Work instructions
Convert the listing below into a JSON list of strings, with one string per line and blank lines omitted.

Supplied data
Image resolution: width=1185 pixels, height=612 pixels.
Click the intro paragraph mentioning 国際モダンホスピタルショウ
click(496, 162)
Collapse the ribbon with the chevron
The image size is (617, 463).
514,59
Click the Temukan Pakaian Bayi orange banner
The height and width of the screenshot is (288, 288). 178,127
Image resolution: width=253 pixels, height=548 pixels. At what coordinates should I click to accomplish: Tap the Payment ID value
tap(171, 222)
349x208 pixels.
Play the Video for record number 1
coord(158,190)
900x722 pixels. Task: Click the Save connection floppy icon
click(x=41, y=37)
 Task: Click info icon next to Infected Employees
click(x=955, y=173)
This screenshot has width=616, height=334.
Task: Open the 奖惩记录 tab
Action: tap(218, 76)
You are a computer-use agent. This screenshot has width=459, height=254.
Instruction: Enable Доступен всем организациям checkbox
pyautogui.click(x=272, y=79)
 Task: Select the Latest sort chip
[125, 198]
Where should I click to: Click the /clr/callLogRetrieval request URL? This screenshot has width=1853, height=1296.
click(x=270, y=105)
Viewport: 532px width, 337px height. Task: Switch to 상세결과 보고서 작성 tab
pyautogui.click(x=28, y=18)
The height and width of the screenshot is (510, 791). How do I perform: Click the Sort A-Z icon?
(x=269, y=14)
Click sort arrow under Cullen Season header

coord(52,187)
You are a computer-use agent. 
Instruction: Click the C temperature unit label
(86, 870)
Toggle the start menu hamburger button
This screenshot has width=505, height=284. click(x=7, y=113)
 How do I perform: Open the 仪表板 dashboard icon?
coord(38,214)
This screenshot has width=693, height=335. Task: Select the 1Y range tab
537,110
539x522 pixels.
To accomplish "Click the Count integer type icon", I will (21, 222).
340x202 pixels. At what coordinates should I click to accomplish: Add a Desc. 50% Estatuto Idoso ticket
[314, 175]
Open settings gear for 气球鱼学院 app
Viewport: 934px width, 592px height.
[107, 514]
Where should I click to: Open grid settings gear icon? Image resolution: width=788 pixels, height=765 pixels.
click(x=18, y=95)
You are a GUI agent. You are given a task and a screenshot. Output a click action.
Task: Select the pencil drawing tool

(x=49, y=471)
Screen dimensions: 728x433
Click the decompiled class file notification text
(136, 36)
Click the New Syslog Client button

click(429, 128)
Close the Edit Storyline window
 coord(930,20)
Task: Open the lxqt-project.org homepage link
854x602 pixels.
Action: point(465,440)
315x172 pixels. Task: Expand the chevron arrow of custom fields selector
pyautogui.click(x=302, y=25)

Response
[
  "Image resolution: width=1185 pixels, height=612 pixels.",
  "Click the intro paragraph mentioning 国際モダンホスピタルショウ",
  "click(496, 162)",
  "Collapse the ribbon with the chevron",
  "The image size is (617, 463).",
  "514,59",
  "Click the Temukan Pakaian Bayi orange banner",
  "The height and width of the screenshot is (288, 288). 178,127",
  "Image resolution: width=253 pixels, height=548 pixels. At what coordinates should I click to accomplish: Tap the Payment ID value",
  "tap(171, 222)",
  "349x208 pixels.",
  "Play the Video for record number 1",
  "coord(158,190)",
  "900x722 pixels. Task: Click the Save connection floppy icon",
  "click(x=41, y=37)",
  " Task: Click info icon next to Infected Employees",
  "click(x=955, y=173)",
  "This screenshot has width=616, height=334.",
  "Task: Open the 奖惩记录 tab",
  "Action: tap(218, 76)",
  "You are a computer-use agent. This screenshot has width=459, height=254.",
  "Instruction: Enable Доступен всем организациям checkbox",
  "pyautogui.click(x=272, y=79)",
  " Task: Select the Latest sort chip",
  "[125, 198]",
  "Where should I click to: Click the /clr/callLogRetrieval request URL? This screenshot has width=1853, height=1296.",
  "click(x=270, y=105)",
  "Viewport: 532px width, 337px height. Task: Switch to 상세결과 보고서 작성 tab",
  "pyautogui.click(x=28, y=18)",
  "The height and width of the screenshot is (510, 791). How do I perform: Click the Sort A-Z icon?",
  "(x=269, y=14)",
  "Click sort arrow under Cullen Season header",
  "coord(52,187)",
  "You are a computer-use agent. ",
  "Instruction: Click the C temperature unit label",
  "(86, 870)",
  "Toggle the start menu hamburger button",
  "This screenshot has width=505, height=284. click(x=7, y=113)",
  " How do I perform: Open the 仪表板 dashboard icon?",
  "coord(38,214)",
  "This screenshot has width=693, height=335. Task: Select the 1Y range tab",
  "537,110",
  "539x522 pixels.",
  "To accomplish \"Click the Count integer type icon\", I will (21, 222).",
  "340x202 pixels. At what coordinates should I click to accomplish: Add a Desc. 50% Estatuto Idoso ticket",
  "[314, 175]",
  "Open settings gear for 气球鱼学院 app",
  "Viewport: 934px width, 592px height.",
  "[107, 514]",
  "Where should I click to: Open grid settings gear icon? Image resolution: width=788 pixels, height=765 pixels.",
  "click(x=18, y=95)",
  "You are a GUI agent. You are given a task and a screenshot. Output a click action.",
  "Task: Select the pencil drawing tool",
  "(x=49, y=471)",
  "Screen dimensions: 728x433",
  "Click the decompiled class file notification text",
  "(136, 36)",
  "Click the New Syslog Client button",
  "click(429, 128)",
  "Close the Edit Storyline window",
  " coord(930,20)",
  "Task: Open the lxqt-project.org homepage link",
  "854x602 pixels.",
  "Action: point(465,440)",
  "315x172 pixels. Task: Expand the chevron arrow of custom fields selector",
  "pyautogui.click(x=302, y=25)"
]